I could be used to drive "share guesser" which gives you suggestions on who you might want to share a particular photo with (this also uses past sharing patterns). I can also be a useful variable to be combined with things like face recognition. You could see how services like Riya could use this to help identify people in your pictures.

The Yahoo/Berkeley partnership is an interesting one since it is leveraging an academic setting rather than trying to export researchers into a corporate lab. It will be interesting to see if and how Yahoo makes use of some of these innovations.

Don Dodge on The Next Big Thing: What "problem" does Riya solve?

Don Dodge on The Next Big Thing: What "problem" does Riya solve?

Intersting discussion about Riya going on at Don Dodge's The Next Big Thing Blog. I've added some comments including some results from my testing of the Alpha release.

Monday, December 12, 2005

Missing the Boat?

2006 is going to be the year of video on the web. This will include both video programming from media companies and user-generated content from consumers. I've been trying my hand at videoblogging and it is quite easy and a lot of fun.

So here's the point. Camcoders are nice and have great quality but the easiest and quickest way to capture web-quality video is using a digital camera. My Nikon Coolpix 3700 takes great 640x480 30fps video in Quicktime format and the best part is they are already in clips. Digital camera vendors seem to be oblivious to this trend. In the every circular distributed with the Boston Globe this Sunday not one of the ads for digital cameras made any mention of the video capture capabilities - not one.

Flickr with still pictures is fun and it can be quite entertaining to subscribe to someone's photostream but it does not come close to a videoblog as compelling content (just check out Rocketboom for a taste). I'm not the only one saying this so I'll add my voice to the chorus. Digital Video is going to be not just big but huge in 2006. Digital camera vendors need to catch this wave to fuel growth as their business is under seige from camreaphones. Happy Holidays and here's to looking forward to a great 2006.

Friday, December 09, 2005

DropShots: a "flashy" new photo site

DropShots, formerly known as JussPress, has just re-launched. This service is based on co-founder and CTO, Ryan Sit's Masters Thesis at UC San Diego. It is still a little rough around the edges which is to be understood as projects come out of an academic setting to a commercial one.

The online photosharing space is a crowed one not to say that there are not opportunities for improvement, especially in user interface. Flash is now a ubiquitous platform for delivery of rich internet applications. This interactivity is a hallmark of the current Web 2.0 movement. Users will soon become accustomed to these interfaces like Google Maps and other services making use of AJAX techniques and will come to expect them. That said, DropShots faces the challenges of all of the new entrants which is building a user base that is either willing to pay or can be marketed as an attractive target for advertisers.
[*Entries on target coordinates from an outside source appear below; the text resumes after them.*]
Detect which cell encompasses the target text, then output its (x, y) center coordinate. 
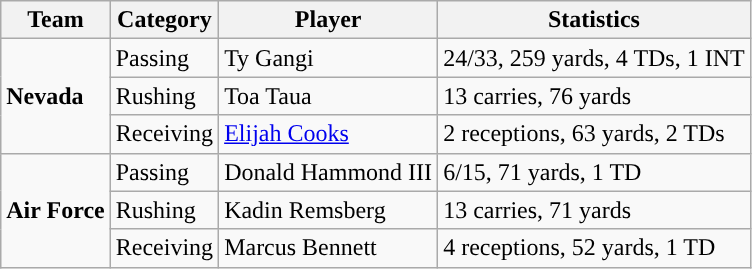
2 receptions, 63 yards, 2 TDs (594, 134)
Air Force (56, 210)
Elijah Cooks (328, 134)
Ty Gangi (328, 58)
Donald Hammond III (328, 172)
Category (164, 20)
Marcus Bennett (328, 248)
Kadin Remsberg (328, 210)
Nevada (56, 96)
13 carries, 71 yards (594, 210)
Player (328, 20)
Team (56, 20)
4 receptions, 52 yards, 1 TD (594, 248)
6/15, 71 yards, 1 TD (594, 172)
13 carries, 76 yards (594, 96)
24/33, 259 yards, 4 TDs, 1 INT (594, 58)
Statistics (594, 20)
Toa Taua (328, 96)
Find where the given text appears and provide that cell's center as (X, Y) coordinate. 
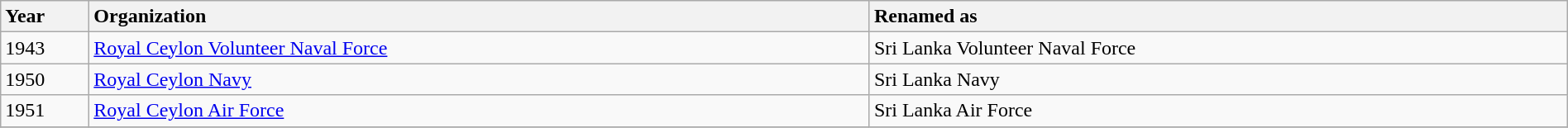
Organization (480, 17)
Sri Lanka Volunteer Naval Force (1218, 48)
1951 (45, 111)
1950 (45, 79)
Year (45, 17)
Sri Lanka Air Force (1218, 111)
Royal Ceylon Air Force (480, 111)
Royal Ceylon Navy (480, 79)
Renamed as (1218, 17)
Royal Ceylon Volunteer Naval Force (480, 48)
1943 (45, 48)
Sri Lanka Navy (1218, 79)
For the text-containing cell, return its midpoint in (X, Y) coordinate format. 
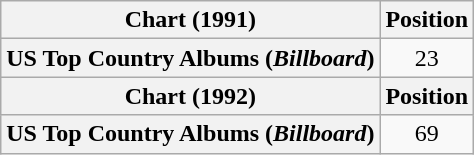
Chart (1991) (190, 20)
Chart (1992) (190, 96)
69 (427, 134)
23 (427, 58)
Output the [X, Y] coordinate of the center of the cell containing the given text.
As we saw recently with FotoAmigo's closing, not matter how neat your service is and how cheap storage and bandwith are, they are still not free.

We'll keep an eye on DropShots and wish them luck in the move from lab to market!

A paper presented by Ryan and his colleagues at a conference in Hawaii in January 05 is available HERE. Note a login may be required.

Here are some links to work done by the group Ryan was in at UC San Diego.

Thursday, December 08, 2005

Weather Bonk - Live Weather, Forecasts, WebCams, and more on a Google Map

Originally uploaded by mjkboston.

Another great Google Maps mashup. This site aggregates weather data from multiple sources including Accuweather, WeatherBug,, Weather Underground and the National Weather Service. It also links to web cams that might be accessible in the area.

It would be cool to add cameraphone photos or citizen journalist videos linked to these locations. A mashup of mashups = WeatherBonk + GeoBloggers + Vlogmap!